CONSIGNES:
1 - D'après le texte sur la créativité humaine depuis la Préhistoire, il y a combien d'années ont été réalisées les peintures murales des grottes de Lascaux ?
2 - Rédigez la suite du texte sur la créativité humaine depuis la Préhistoire, en commençant après sa dernière phrase.

EXTRAIT DE PAGE:
De tout temps, la créativité a guidé l’évolution de l’homme.
Au cours de la Préhistoire, nos ancêtres homo habilis, ont
inventé des outils de chasse, les ont améliorés, dans une
perspective d’innovation, pour s’adapter à leur environnement
(chasser, accomplir des missions de survie). C’était il y a 2 millions d’années, et c’est une part de notre héritage illustrant
l’importance de la créativité pour l’évolution de l’homme. Un
peu plus récemment, il y a 40 000 années, les hommes ont continué à faire preuve de créativité à travers les peintures murales
retrouvées dans les grottes de Lascaux, qui illustrent une nouvelle innovation majeure dans la sphère de la communication,
possible avec des images.

DONNÉES ENREGISTRÉES:
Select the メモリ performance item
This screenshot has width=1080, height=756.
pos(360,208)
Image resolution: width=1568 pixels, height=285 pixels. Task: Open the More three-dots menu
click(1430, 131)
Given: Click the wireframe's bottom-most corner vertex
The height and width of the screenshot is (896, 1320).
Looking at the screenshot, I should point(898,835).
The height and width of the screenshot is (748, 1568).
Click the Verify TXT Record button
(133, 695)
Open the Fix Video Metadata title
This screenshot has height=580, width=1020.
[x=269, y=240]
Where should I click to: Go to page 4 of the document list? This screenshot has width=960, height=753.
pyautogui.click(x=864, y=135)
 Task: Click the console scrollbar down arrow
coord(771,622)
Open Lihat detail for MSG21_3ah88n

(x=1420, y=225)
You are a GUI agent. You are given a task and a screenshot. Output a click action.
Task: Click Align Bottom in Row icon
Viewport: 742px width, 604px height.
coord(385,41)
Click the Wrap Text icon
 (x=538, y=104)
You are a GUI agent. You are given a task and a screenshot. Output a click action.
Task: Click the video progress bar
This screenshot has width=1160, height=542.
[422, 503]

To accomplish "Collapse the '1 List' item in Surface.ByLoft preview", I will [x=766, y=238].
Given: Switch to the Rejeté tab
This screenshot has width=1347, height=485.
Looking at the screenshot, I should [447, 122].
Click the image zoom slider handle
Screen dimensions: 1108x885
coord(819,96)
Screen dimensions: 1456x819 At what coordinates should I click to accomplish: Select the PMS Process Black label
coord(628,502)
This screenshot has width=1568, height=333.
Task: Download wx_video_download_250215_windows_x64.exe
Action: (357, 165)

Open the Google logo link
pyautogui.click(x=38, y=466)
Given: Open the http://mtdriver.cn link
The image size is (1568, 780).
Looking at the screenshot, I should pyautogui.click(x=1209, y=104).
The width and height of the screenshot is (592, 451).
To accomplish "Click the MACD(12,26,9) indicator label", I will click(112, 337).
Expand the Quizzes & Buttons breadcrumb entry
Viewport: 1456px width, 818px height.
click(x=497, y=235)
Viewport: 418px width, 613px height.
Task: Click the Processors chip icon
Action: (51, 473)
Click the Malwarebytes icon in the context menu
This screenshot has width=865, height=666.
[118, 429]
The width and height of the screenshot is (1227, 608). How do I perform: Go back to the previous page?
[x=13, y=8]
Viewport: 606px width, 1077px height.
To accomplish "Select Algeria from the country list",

RÉPONSES:
1 - Il y a 40 000 ans.

2 -
Tout comme il est possible de contraster l’homo sapienssapiens marqué par son intelligence—une sorte d’expert du
maniement des connaissances—de « l’homo creativus », marqué
par sa créativité et son esprit d’innovation [6], il est possible de
distinguer le Haut Potentiel Intellectuel du Haut Potentiel Créatif
[7–9]. Le Haut Potentiel est défini le plus souvent par l’obtention
de scores de Quotient Intellectuel supérieurs à 2 écart-types de
la performance moyenne (i.e., au-delà de 130) bien que ce seuil,
fixé de manière arbitraire, ne soit pas nécessairement idéal [10].
L’objectif de cet article est de présenter le Haut Potentiel Créatif
et de décrire un outil permettant d’évaluer ce potentiel créatif et
son intérêt dans une perspective pratique.
1. Qu’est-ce que la créativité ?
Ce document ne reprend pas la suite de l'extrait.